Those lines of the data that hold the word "Coasterize" are to be copied out.

***

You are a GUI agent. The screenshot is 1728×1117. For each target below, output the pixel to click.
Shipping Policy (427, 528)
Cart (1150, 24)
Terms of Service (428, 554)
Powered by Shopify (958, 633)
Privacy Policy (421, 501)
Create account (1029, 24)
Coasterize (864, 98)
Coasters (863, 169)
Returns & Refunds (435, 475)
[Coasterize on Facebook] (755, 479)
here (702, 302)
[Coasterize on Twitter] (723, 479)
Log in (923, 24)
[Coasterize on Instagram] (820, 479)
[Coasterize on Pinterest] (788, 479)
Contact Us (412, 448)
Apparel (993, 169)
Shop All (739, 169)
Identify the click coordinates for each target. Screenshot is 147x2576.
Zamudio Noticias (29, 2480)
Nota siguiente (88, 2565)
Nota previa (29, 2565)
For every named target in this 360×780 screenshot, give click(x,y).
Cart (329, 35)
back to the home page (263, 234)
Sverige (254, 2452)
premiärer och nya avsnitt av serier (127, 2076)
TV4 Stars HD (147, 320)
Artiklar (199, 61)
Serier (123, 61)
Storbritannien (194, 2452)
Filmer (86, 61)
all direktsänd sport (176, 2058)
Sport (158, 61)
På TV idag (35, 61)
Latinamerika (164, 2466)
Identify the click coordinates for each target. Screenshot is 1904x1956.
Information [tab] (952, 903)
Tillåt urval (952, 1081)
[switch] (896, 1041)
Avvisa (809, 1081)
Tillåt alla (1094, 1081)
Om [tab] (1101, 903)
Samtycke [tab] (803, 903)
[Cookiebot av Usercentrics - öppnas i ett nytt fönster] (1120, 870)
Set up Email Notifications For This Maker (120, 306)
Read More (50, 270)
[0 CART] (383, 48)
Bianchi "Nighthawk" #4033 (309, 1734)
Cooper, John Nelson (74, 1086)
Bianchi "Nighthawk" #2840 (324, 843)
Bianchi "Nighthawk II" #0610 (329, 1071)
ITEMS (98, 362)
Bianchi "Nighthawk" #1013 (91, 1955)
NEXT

***

Solution
Coasterize (864, 98)
[Coasterize on Facebook] (755, 479)
[Coasterize on Twitter] (723, 479)
[Coasterize on Instagram] (820, 479)
[Coasterize on Pinterest] (788, 479)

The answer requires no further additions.